DESCRIPTION OF THE TASK: The lines to repeat are those below from the one containing "Given: Tap the" down to the one containing "The image size is (500, 1083).", both included; reproduce them exactly and nothing else.

AVAILABLE RECORDS:

· · ·

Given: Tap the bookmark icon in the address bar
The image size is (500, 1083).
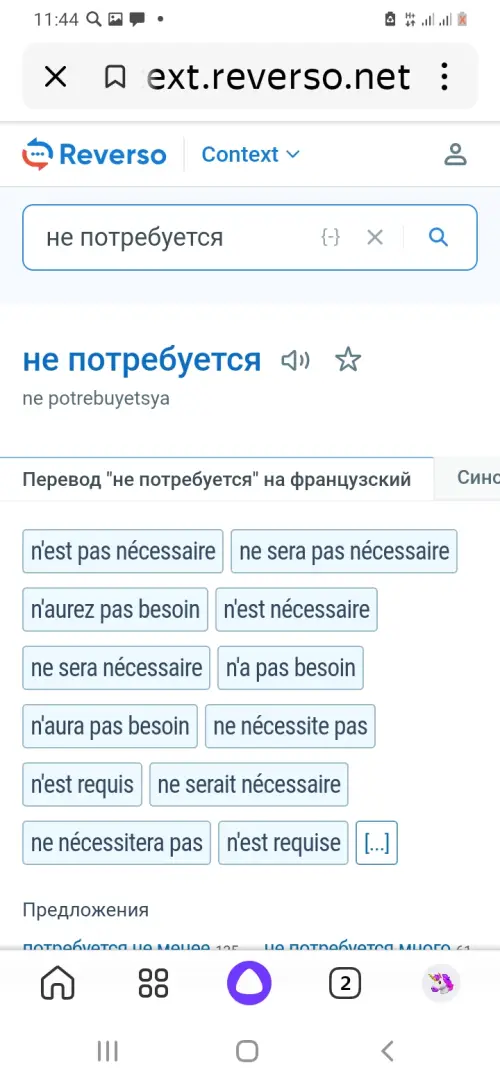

· · ·

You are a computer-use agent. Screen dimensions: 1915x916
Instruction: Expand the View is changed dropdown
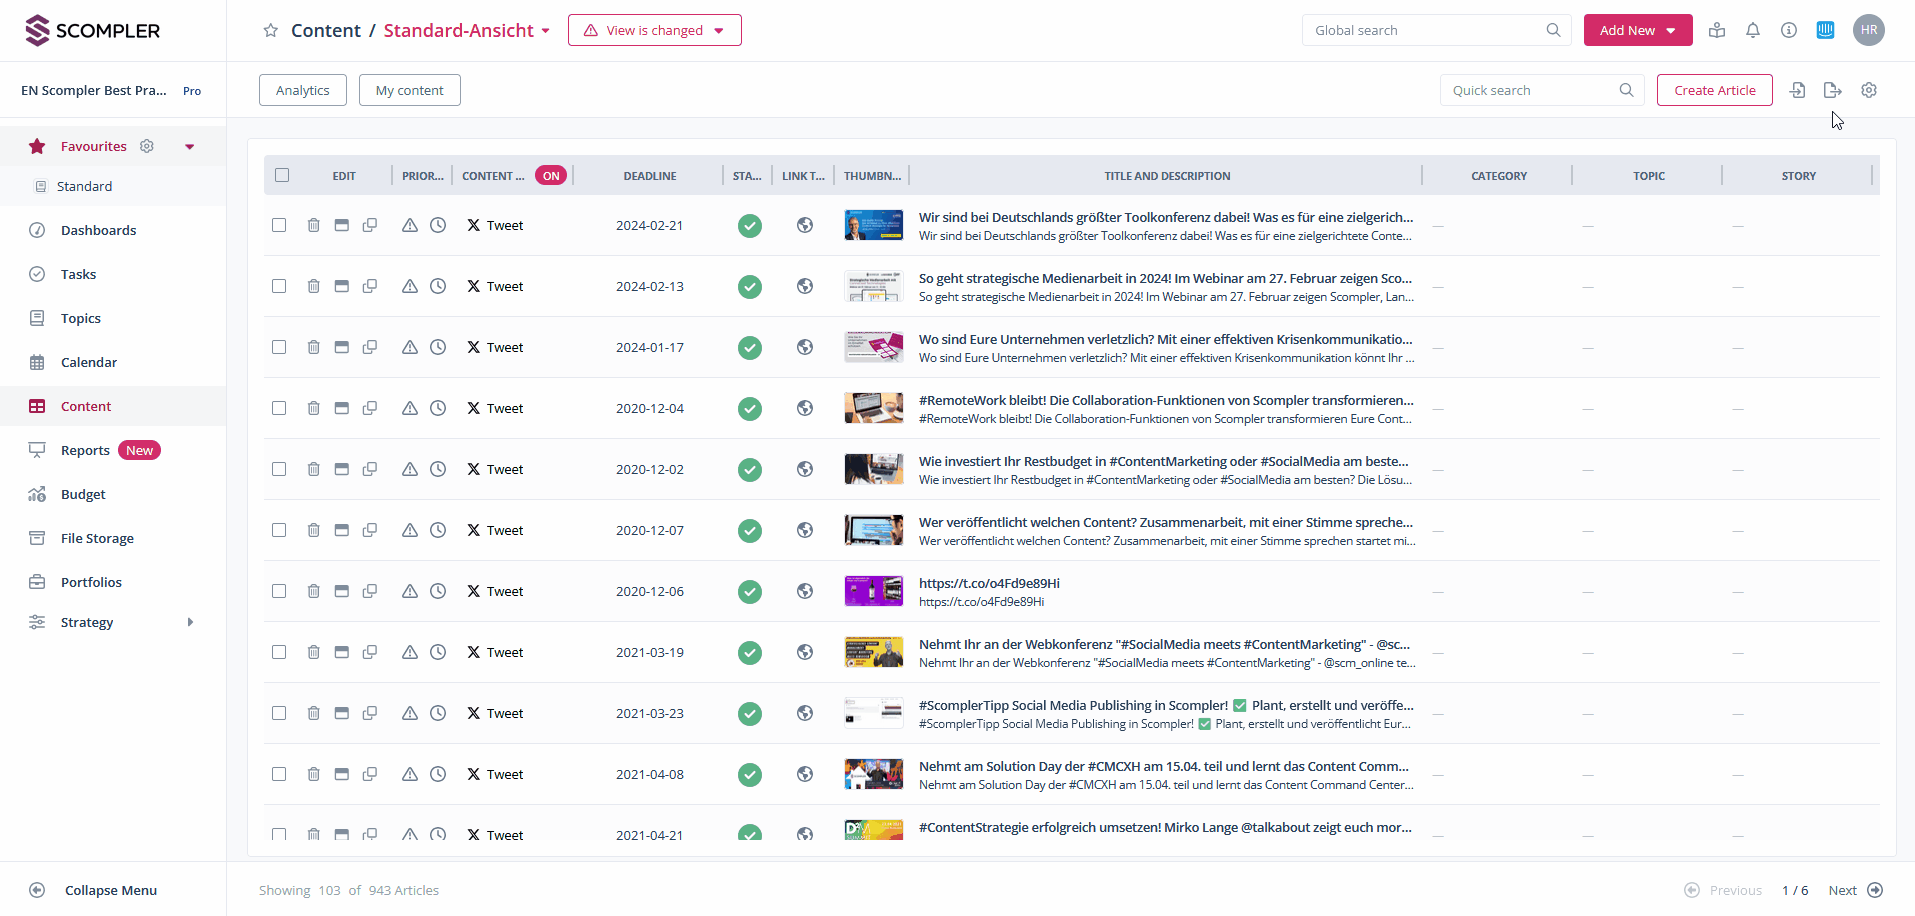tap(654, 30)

· · ·

WRITTEN ANSWER:
Given: Tap the bookmark icon in the address bar
The image size is (500, 1083).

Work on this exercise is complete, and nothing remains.